» DOCUMENT SECTION:
────

Main

The human colon is home to a diverse collection of microorganisms, collectively termed the gut microbiota, which have profound effects on human health. Research into these microorganisms has been hampered by the complexity of the microbiota and by the strictly anaerobic nature of many of the constituent species, which renders them difficult to culture and characterise.

Metagenomics — the sequencing of DNA from an environmental sample — offers a powerful means to better understand the complex relationships between humans and their bacterial inhabitants. This burgeoning technology was used in 3 pioneering studies to generate 3 gigabases (Gb) of sequence from 33 Japanese and American individuals1,2,3.

Now, Qin et al.4 have used Illumina sequencing technology to produce a metagenomic data set containing almost 200-fold more gut microbial sequence than was generated in the earlier metagenomic studies, a feat that would have been unimaginable just a few years ago. As part of the MetaHIT project5, the researchers generated 576.7 Gb of sequence from faecal samples from 124 European individuals, including healthy, overweight and obese adults as well as patients with inflammatory bowel disease. These sequence data were assembled into contigs, which were then used to build a total microbial gene catalogue containing 3.3 million non-redundant predicted coding sequences (CDSs), which is 150-fold higher than the number of genes encoded by the human genome. This catalogue is estimated to include a high proportion of all the microbial genes associated with the human gut, as shown by the fact that over 70% of reads from the three previous metagenomic studies also map to the contigs.

The depth of sequence coverage, even at these unparalleled levels, was not sufficient to detect all of the genes in each individual, but the authors detected 500,000 unique CDSs per sample. Individuals must therefore share many bacterial genes from the total pool of 3.3 million CDSs, and the authors calculated that almost 40% of the genes from each individual were present in at least half of the other individuals in the same cohort.

────

» TASK BRIEF:
Set down the gut metagenomics passage word for word, from "The human colon" down to "and American individuals1,2,3.".

» DATA TO EXAMINE:
────

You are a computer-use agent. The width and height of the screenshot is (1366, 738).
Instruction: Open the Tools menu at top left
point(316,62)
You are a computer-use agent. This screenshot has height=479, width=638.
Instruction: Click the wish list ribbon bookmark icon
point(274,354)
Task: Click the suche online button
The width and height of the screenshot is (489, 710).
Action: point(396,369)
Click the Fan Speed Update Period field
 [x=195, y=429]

────

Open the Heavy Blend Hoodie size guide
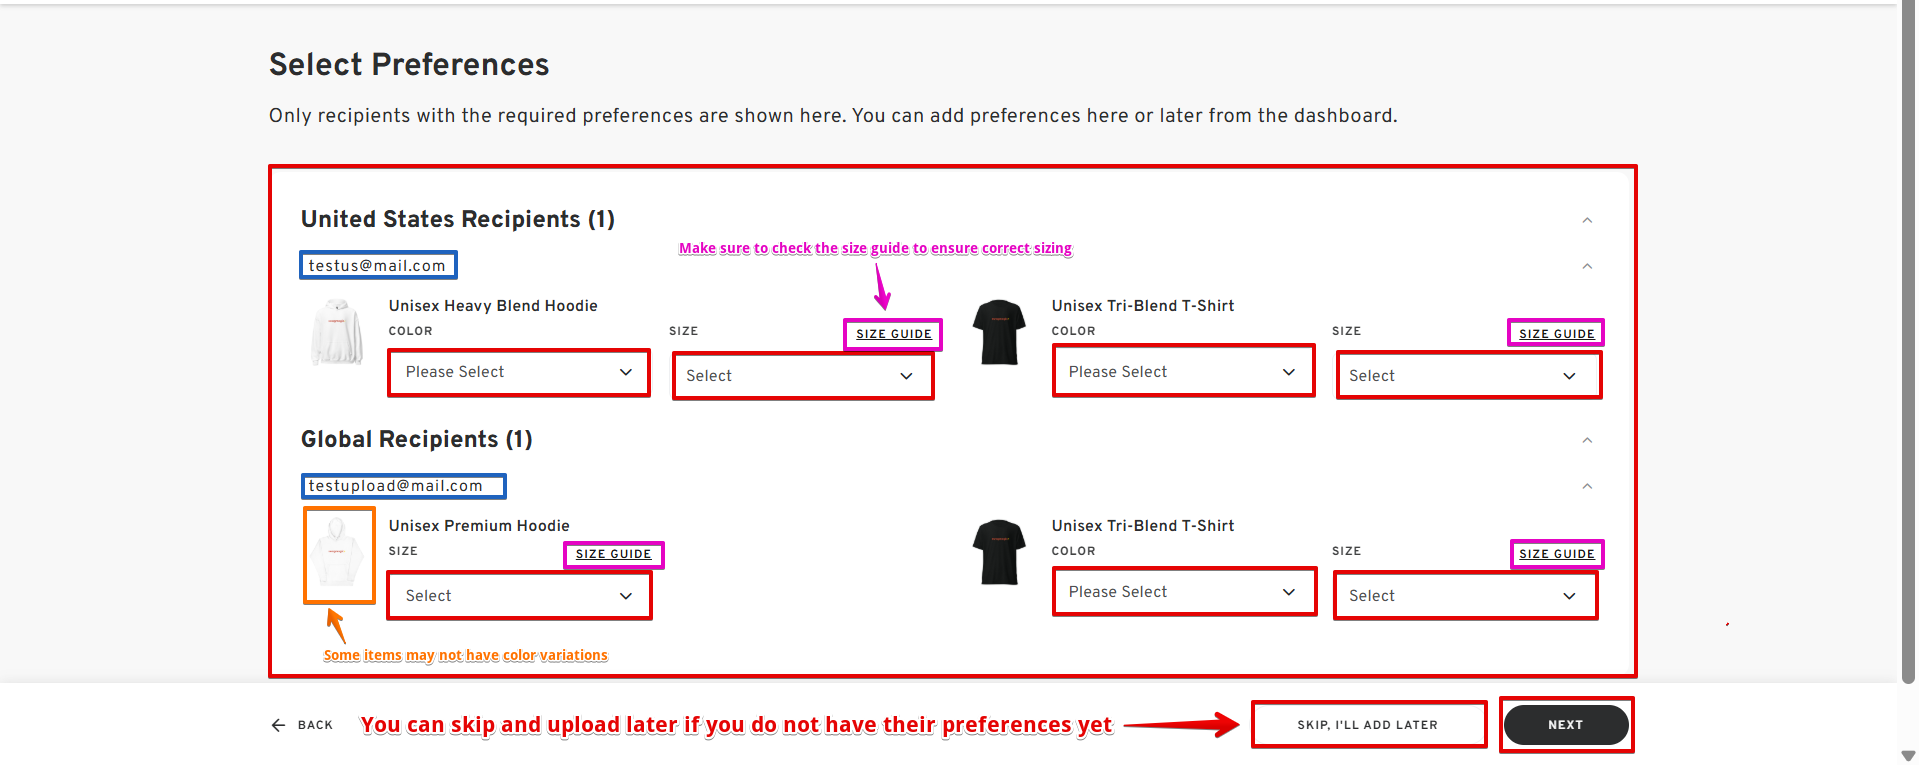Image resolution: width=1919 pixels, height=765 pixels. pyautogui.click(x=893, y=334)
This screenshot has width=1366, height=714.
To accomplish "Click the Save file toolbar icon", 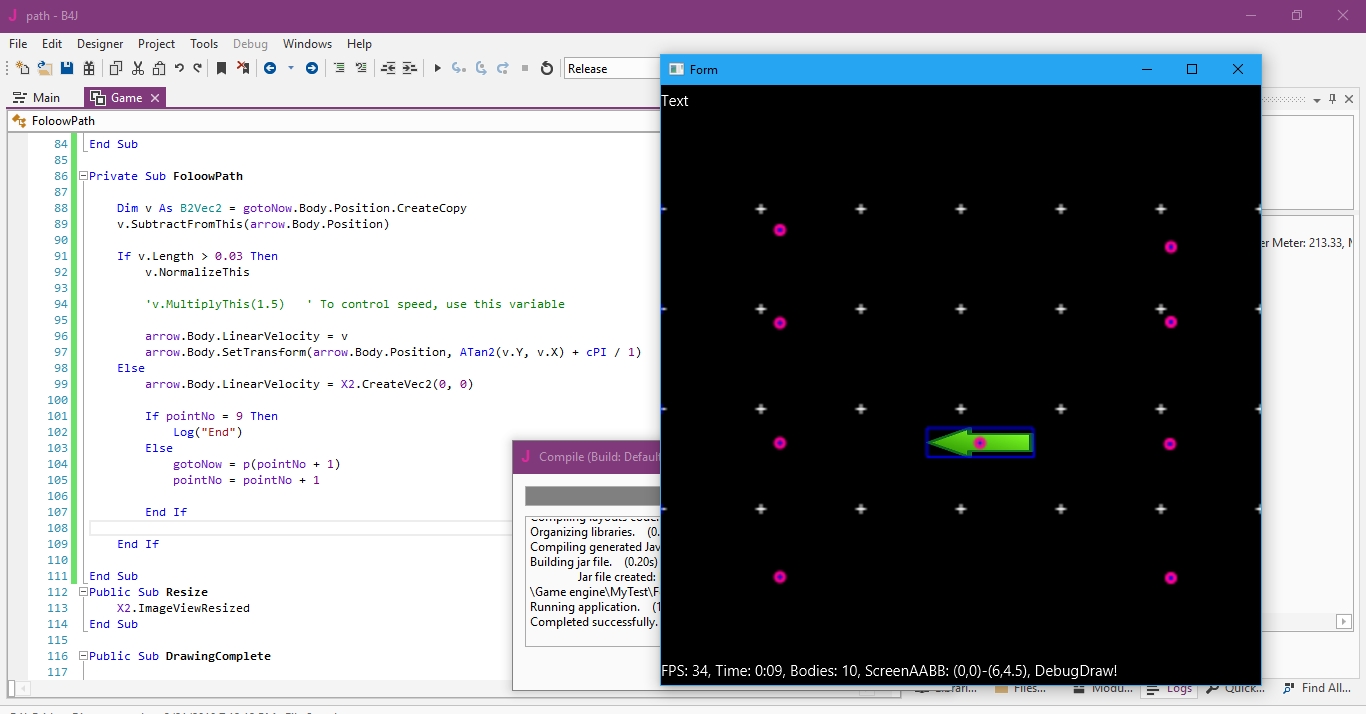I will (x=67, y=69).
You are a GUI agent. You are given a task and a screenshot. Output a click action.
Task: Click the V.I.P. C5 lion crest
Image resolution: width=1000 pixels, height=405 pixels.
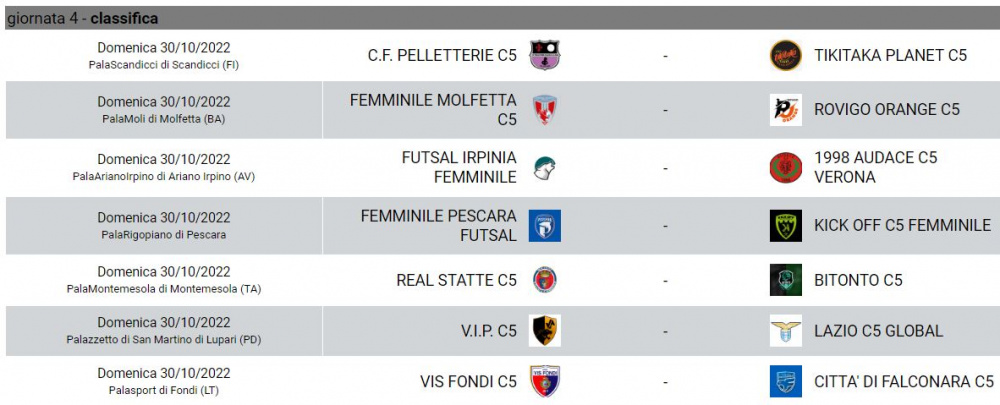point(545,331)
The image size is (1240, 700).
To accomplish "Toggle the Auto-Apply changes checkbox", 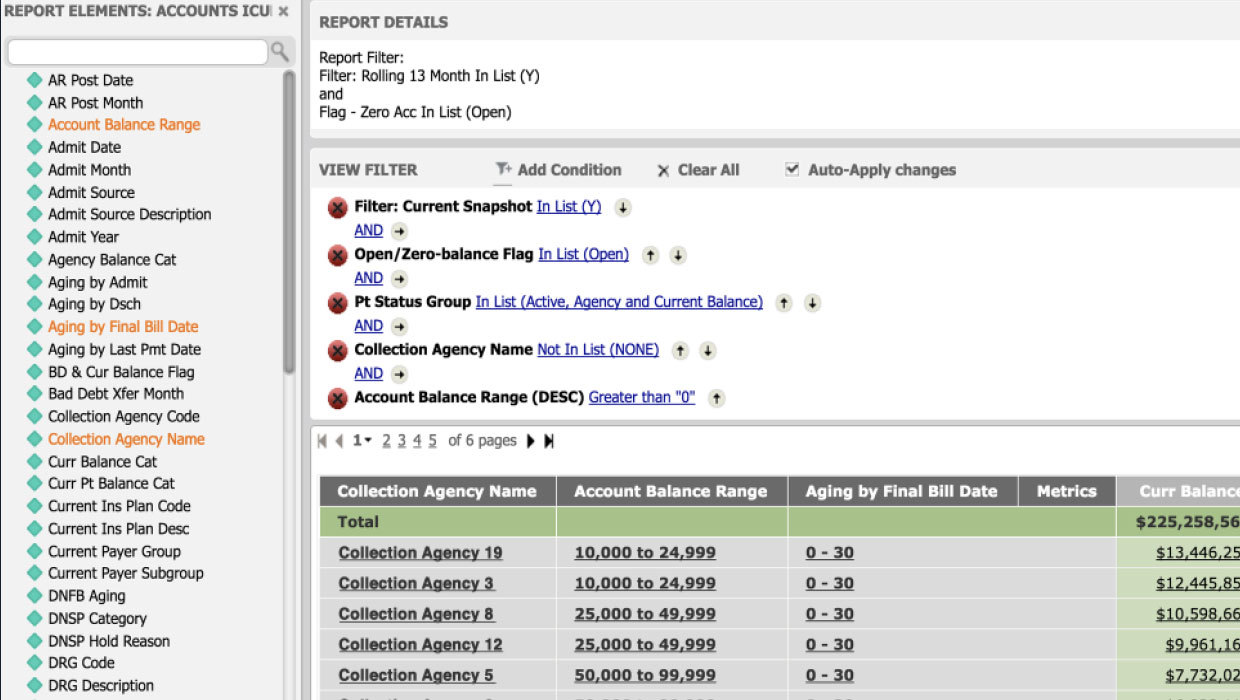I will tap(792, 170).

────

» TASK OUTPUT:
The human colon is home to a diverse collection of microorganisms, collectively termed the gut microbiota, which have profound effects on human health. Research into these microorganisms has been hampered by the complexity of the microbiota and by the strictly anaerobic nature of many of the constituent species, which renders them difficult to culture and characterise.

Metagenomics — the sequencing of DNA from an environmental sample — offers a powerful means to better understand the complex relationships between humans and their bacterial inhabitants. This burgeoning technology was used in 3 pioneering studies to generate 3 gigabases (Gb) of sequence from 33 Japanese and American individuals1,2,3.